Дмитрий Федорович почти с какою-то яростью поднялся с места, он вдруг стал как пьяный. Глаза его вдруг налились кровью.
– И ты в самом деле хочешь на ней жениться?
– Коль захочет, так тотчас же, а не захочет, и так останусь; у нее на дворе буду дворником. Ты… ты, Алеша… – остановился он вдруг пред ним и, схватив его за плечи, стал вдруг с силою трясти его, – да знаешь ли ты, невинный ты мальчик, что все это бред, немыслимый бред, ибо тут трагедия! Узнай же, Алексей, что я могу быть низким человеком, со страстями низкими и погибшими, но вором, карманным вором, воришкой по передним, Дмитрий Карамазов не может быть никогда. Ну так узнай же теперь, что я воришка, я вор по карманам и по передним! Как раз пред тем, как я Грушеньку пошел бить, призывает меня в то самое утро Катерина Ивановна и в ужасном секрете, чтобы покамест никто не знал (для чего, не знаю, видно, так ей было нужно), просит меня съездить в губернский город и там по почте послать три тысячи Агафье Ивановне, в Москву; потому в город, чтобы здесь и не знали. Вот с этими-то тремя тысячами в кармане я и очутился тогда у Грушеньки, на них и в Мокрое съездили. Потом я сделал вид, что слетал в город, но расписки почтовой ей не представил, сказал, что послал, расписку принесу, и до сих пор не несу, забыл-с. Теперь, как ты думаешь, вот ты сегодня пойдешь и ей скажешь: «Приказали вам кланяться», а она тебе: «А деньги?» Ты еще мог бы сказать ей: «Это низкий сладострастник и с неудержимыми чувствами подлое существо. Он тогда не послал ваши деньги, а растратил, потому что удержаться не мог, как животное», – но все-таки ты мог бы прибавить: «Зато он не вор, вот ваши три тысячи, посылает обратно, пошлите сами Агафье Ивановне, а сам велел кланяться». А теперь вдруг она: «А где деньги?»

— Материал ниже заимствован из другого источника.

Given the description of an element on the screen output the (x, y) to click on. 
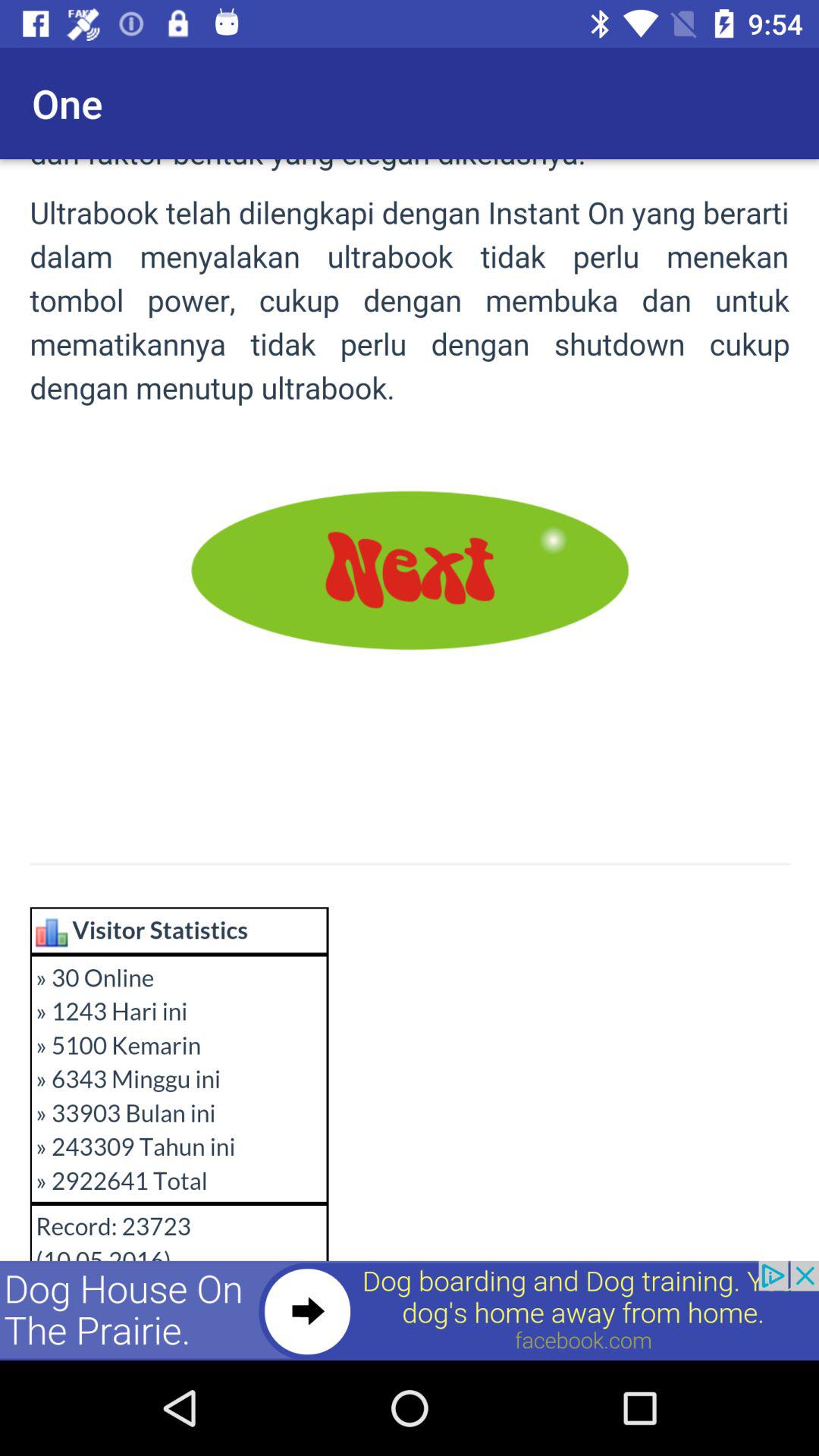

– Митя, ты несчастен, да! Но все же не столько, сколько ты думаешь, – не убивай себя отчаянием, не убивай!
– А что ты думаешь, застрелюсь, как не достану трех тысяч отдать? В том-то и дело, что не застрелюсь. Не в силах теперь, потом, может быть, а теперь я к Грушеньке пойду… Пропадай мое сало!
– А у ней?
– Буду мужем ее, в супруги удостоюсь, а коль придет любовник, выйду в другую комнату. У ее приятелей буду калоши грязные обчищать, самовар раздувать, на посылках бегать…
– Катерина Ивановна все поймет, – торжественно проговорил вдруг Алеша, – поймет всю глубину во всем этом горе и примирится. У нее высший ум, потому что нельзя быть несчастнее тебя, она увидит сама.
– Не помирится она со всем, – осклабился Митя. – Тут, брат, есть нечто, с чем нельзя никакой женщине примириться. А знаешь, что всего лучше сделать?